Nicki’s Smile has raised over £500,000 since its launch in 2011. All monies raised via Nicki’s Smile are ring-fenced by Pancreatic Cancer UK to fund early diagnosis research.

First research project

Nicki’s Smile has already funded a pioneering early diagnosis research project, led by Professor David Tuveson’s specialist team in Coldspring Harbour, Long Island, New York. Nicki’s Smile provided his team with a grant of £125,000 in 2012 in order to fund a specific pancreatic cancer early diagnosis research project. The aim of the study is to identify pancreatic cancer biomarkers (indicators that can help diagnose cancer in its embryonic stages) in the hope they can be used to improve early diagnosis.

The team has already identified potential biomarkers in ductal adenocarcinomas (the common form of pancreatic cancer) and they are now working to identify neuroendocrine pancreatic tumour biomarkers (the rare form of pancreatic cancer that Nicki was diagnosed with).

Second research project

Linked to their first project, Nicki’s Smile has funded a second early diagnosis research project, led by Professor Steve Pereira’s team based in University College London with additional team members based at the Royal Free Hospital, London and the University of Liverpool. Nicki’s Smile provided a grant of £150,000.
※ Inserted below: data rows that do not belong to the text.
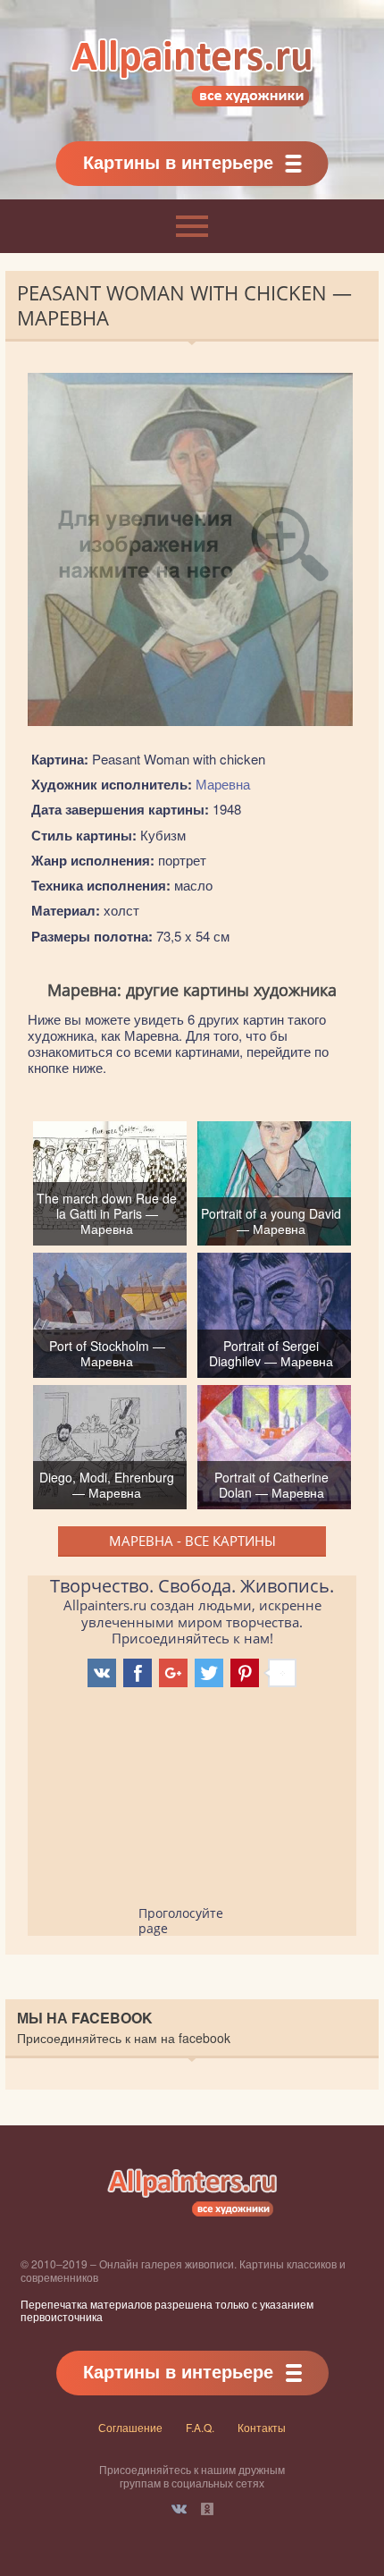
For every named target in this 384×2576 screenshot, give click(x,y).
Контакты (262, 2427)
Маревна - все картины (192, 1541)
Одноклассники (207, 2509)
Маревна (223, 783)
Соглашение (130, 2427)
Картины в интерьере (178, 161)
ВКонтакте (179, 2509)
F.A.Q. (200, 2427)
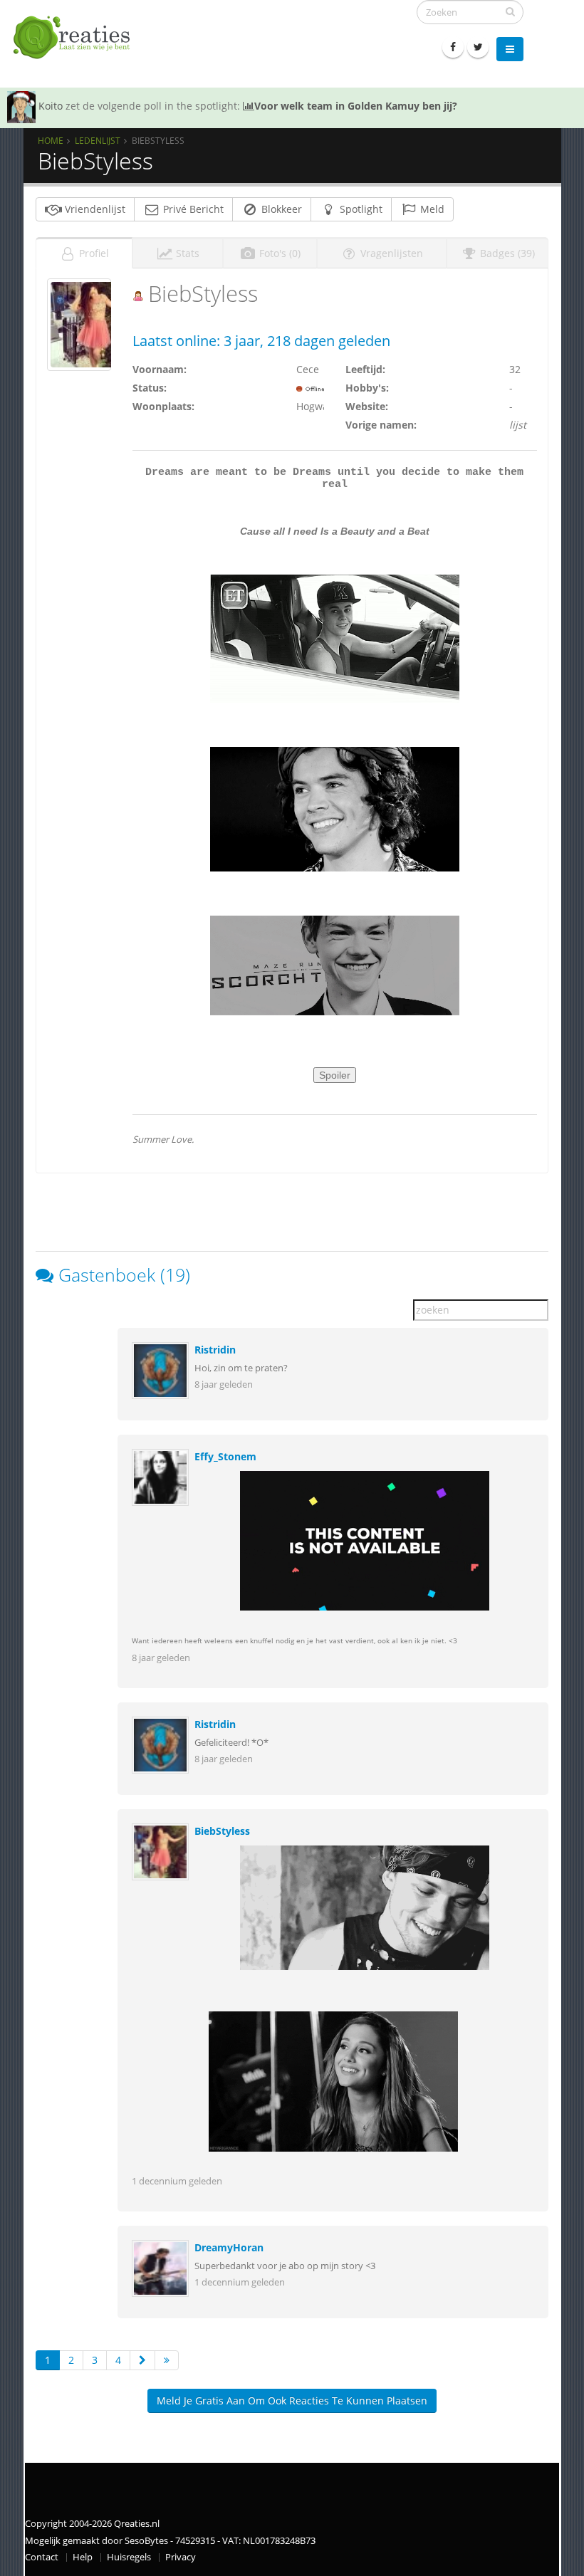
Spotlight (359, 209)
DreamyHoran (229, 2247)
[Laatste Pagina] (167, 2360)
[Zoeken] (510, 11)
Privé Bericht (192, 209)
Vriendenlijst (93, 209)
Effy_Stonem (225, 1456)
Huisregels (129, 2557)
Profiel (92, 253)
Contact (41, 2557)
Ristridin (215, 1349)
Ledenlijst (97, 140)
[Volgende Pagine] (142, 2360)
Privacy (180, 2557)
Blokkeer (280, 209)
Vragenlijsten (390, 253)
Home (50, 140)
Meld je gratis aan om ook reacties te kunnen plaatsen (292, 2400)
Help (83, 2557)
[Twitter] (478, 47)
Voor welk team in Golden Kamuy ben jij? (355, 105)
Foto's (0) (278, 253)
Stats (186, 253)
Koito (50, 105)
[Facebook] (453, 47)
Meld (430, 209)
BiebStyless (222, 1831)
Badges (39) (506, 253)
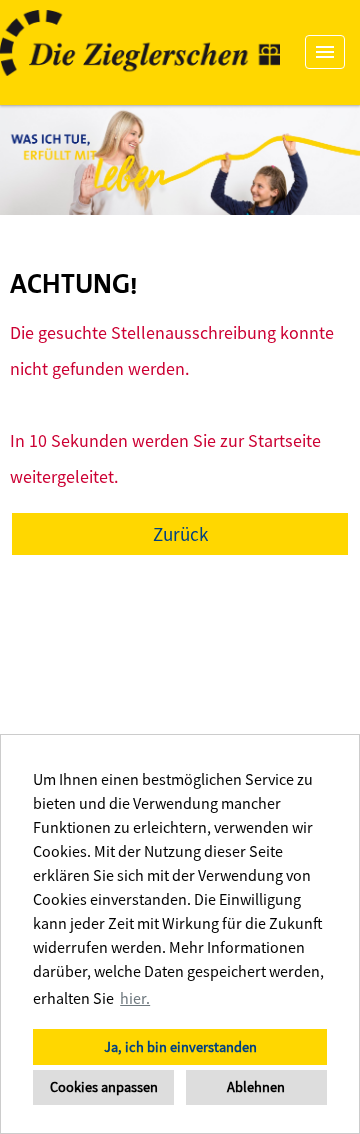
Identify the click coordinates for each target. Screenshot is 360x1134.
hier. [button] (135, 998)
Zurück (180, 534)
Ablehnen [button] (256, 1087)
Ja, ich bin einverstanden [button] (180, 1047)
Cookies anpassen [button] (104, 1087)
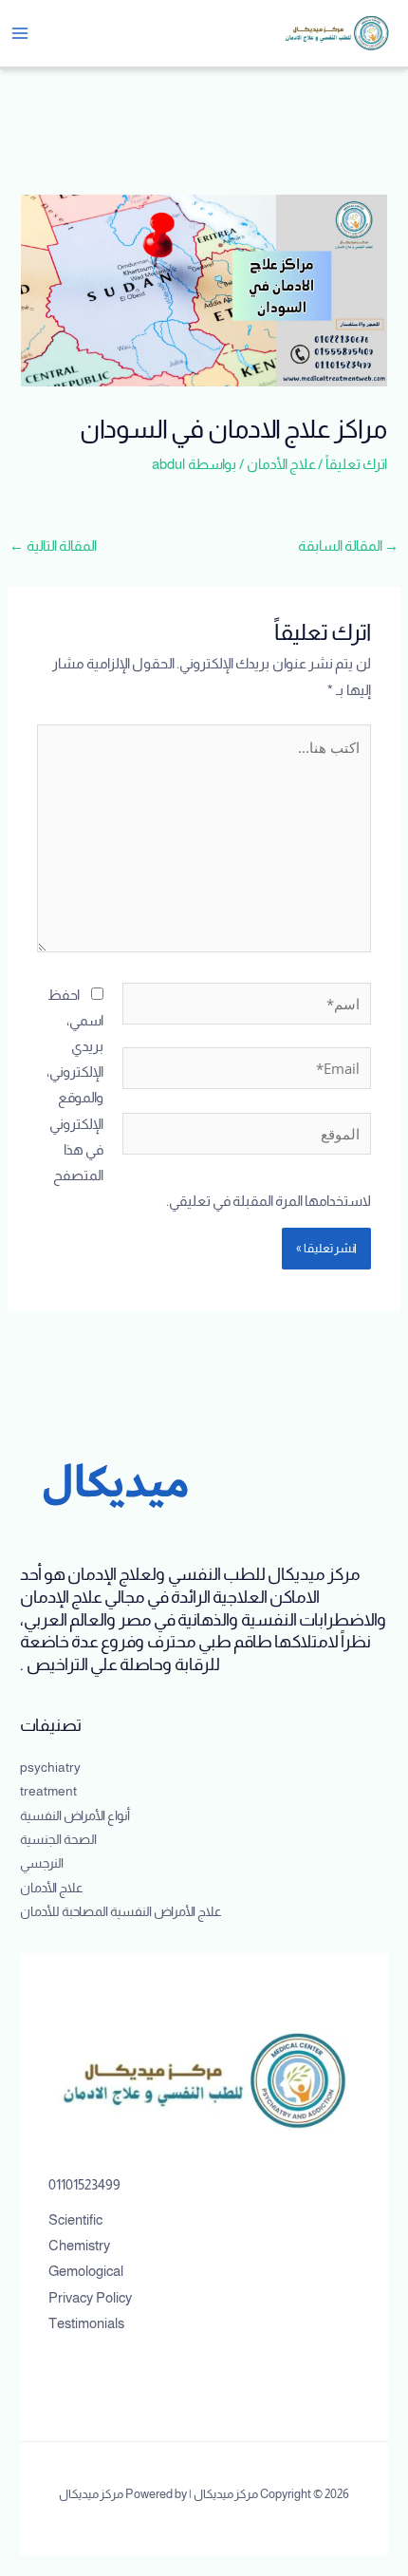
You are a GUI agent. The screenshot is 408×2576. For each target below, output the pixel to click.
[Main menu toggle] (20, 33)
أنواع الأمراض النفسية (75, 1816)
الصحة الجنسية (58, 1840)
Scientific (75, 2220)
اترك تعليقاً (356, 464)
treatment (48, 1791)
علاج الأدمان (281, 464)
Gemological (85, 2271)
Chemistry (79, 2245)
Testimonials (86, 2323)
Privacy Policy (90, 2297)
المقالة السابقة (348, 546)
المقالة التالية (53, 546)
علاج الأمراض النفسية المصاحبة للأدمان (121, 1912)
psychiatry (50, 1767)
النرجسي (42, 1863)
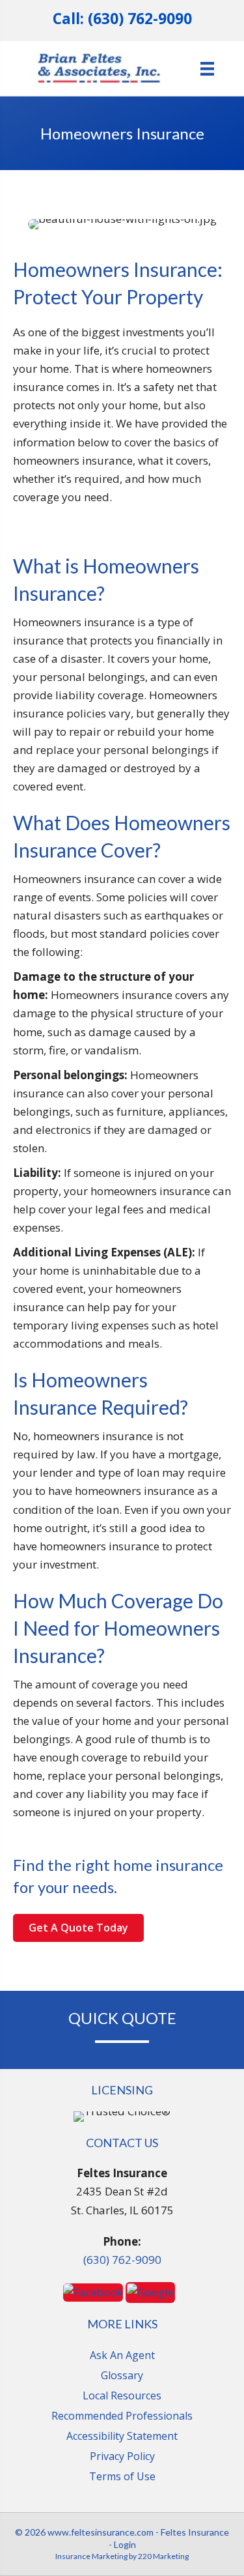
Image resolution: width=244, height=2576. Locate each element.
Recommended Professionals (122, 2416)
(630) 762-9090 (122, 2259)
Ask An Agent (122, 2355)
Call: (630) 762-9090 (122, 18)
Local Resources (122, 2395)
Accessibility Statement (122, 2436)
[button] (78, 1928)
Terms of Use (122, 2476)
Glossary (122, 2375)
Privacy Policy (122, 2456)
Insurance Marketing (91, 2556)
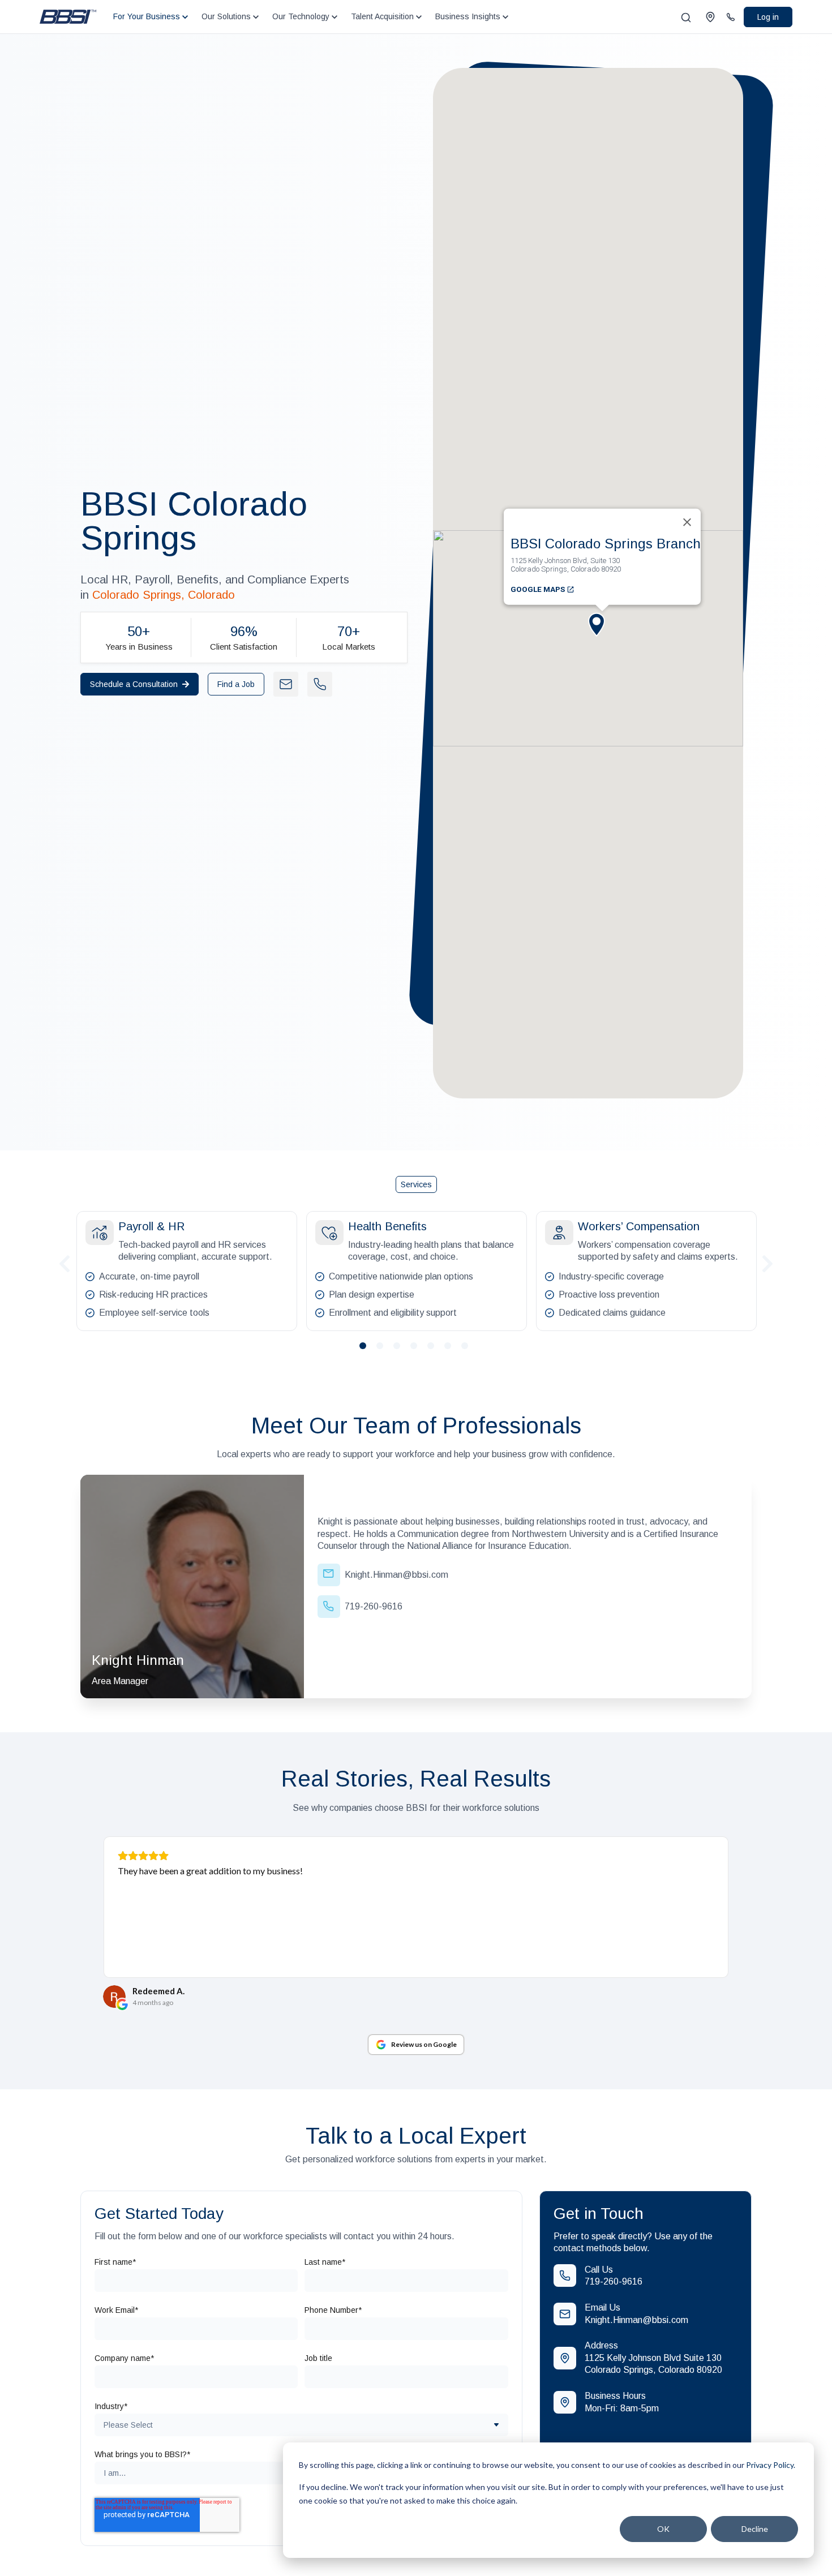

This new study aims to provide primary care physicians with a rapid diagnostic pathway for patients with pancreatic cancer by implementing early detection tests in symptomatic, ‘at-risk’ patients. This will be achieved by validating promising early biomarkers in pre-diagnosis blood samples for a screening or diagnostic test, refining and ratifying an early symptoms tool to identify individuals ‘at-risk’ of pancreatic cancer, and trialing the rapid diagnostic pathway within the North London Cancer Network.

It will also test promising candidate biomarkers specifically for the detection of pancreatic neuroendocrine tumours (PNETs), using newly collected patient samples and those collected from women prior to their diagnosis.

The partnership with Pancreatic Cancer UK ensures that every penny of donation income received by Nicki’s Smile funds pioneering early diagnosis research.